Saved entries
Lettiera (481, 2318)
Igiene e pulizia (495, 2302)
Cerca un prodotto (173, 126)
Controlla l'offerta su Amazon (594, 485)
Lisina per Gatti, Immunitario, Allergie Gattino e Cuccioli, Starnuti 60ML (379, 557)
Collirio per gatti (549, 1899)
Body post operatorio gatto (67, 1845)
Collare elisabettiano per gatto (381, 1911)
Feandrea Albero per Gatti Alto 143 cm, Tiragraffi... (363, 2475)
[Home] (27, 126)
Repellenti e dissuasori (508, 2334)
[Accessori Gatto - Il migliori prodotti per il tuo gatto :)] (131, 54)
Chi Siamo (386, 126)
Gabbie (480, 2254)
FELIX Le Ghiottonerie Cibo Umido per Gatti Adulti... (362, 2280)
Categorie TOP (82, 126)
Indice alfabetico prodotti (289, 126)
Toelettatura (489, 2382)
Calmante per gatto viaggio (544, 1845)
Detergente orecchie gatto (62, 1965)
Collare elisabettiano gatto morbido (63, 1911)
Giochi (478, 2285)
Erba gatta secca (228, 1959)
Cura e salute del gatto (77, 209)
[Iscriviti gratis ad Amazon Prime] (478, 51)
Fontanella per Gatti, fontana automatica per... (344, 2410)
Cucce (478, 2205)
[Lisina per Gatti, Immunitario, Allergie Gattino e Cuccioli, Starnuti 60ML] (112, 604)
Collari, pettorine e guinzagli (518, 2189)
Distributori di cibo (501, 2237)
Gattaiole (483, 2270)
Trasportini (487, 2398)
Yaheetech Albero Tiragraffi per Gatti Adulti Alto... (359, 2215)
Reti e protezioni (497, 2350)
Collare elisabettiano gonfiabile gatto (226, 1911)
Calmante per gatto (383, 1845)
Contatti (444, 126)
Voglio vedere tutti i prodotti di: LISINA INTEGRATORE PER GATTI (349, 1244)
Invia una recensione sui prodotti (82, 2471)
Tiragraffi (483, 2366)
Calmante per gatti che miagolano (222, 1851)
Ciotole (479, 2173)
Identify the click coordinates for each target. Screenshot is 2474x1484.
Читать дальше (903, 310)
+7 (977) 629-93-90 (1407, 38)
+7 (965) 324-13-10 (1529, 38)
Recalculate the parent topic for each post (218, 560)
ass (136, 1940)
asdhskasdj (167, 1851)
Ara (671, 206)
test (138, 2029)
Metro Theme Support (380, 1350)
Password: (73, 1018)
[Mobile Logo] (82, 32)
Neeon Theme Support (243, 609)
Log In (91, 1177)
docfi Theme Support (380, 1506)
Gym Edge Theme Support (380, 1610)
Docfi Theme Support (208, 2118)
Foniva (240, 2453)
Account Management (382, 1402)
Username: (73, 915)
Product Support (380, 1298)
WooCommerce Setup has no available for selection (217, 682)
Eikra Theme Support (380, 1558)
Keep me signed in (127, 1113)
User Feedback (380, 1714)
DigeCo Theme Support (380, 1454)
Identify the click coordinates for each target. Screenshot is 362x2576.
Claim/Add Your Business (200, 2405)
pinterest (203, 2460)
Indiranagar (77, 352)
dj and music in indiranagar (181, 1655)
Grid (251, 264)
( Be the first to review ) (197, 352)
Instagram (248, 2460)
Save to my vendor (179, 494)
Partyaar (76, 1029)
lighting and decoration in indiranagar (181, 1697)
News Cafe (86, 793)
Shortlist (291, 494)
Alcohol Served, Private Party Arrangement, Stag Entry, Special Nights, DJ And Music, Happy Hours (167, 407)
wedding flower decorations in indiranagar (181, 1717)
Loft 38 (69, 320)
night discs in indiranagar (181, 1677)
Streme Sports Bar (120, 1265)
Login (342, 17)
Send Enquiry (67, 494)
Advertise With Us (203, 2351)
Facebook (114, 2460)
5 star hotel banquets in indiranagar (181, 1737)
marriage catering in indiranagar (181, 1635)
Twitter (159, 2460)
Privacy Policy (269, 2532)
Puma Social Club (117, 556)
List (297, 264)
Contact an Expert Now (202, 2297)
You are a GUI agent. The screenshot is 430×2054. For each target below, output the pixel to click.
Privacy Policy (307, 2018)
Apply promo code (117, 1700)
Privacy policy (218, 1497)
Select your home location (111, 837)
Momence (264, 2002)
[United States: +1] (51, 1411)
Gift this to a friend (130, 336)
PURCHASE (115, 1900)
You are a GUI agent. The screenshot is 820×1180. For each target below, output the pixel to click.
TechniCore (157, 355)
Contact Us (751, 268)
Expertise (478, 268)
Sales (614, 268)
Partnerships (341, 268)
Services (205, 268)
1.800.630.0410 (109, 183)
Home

* **What to produce**:
Extract exactly and only the lines above from the line containing "WooCommerce Setup has" through the line containing "Indiranagar (77, 352)", both end lines included.

* **Response**:
WooCommerce Setup has no available for selection (217, 682)
Eikra Theme Support (380, 1558)
Keep me signed in (127, 1113)
User Feedback (380, 1714)
DigeCo Theme Support (380, 1454)
Identify the click coordinates for each target. Screenshot is 362x2576.
Claim/Add Your Business (200, 2405)
pinterest (203, 2460)
Indiranagar (77, 352)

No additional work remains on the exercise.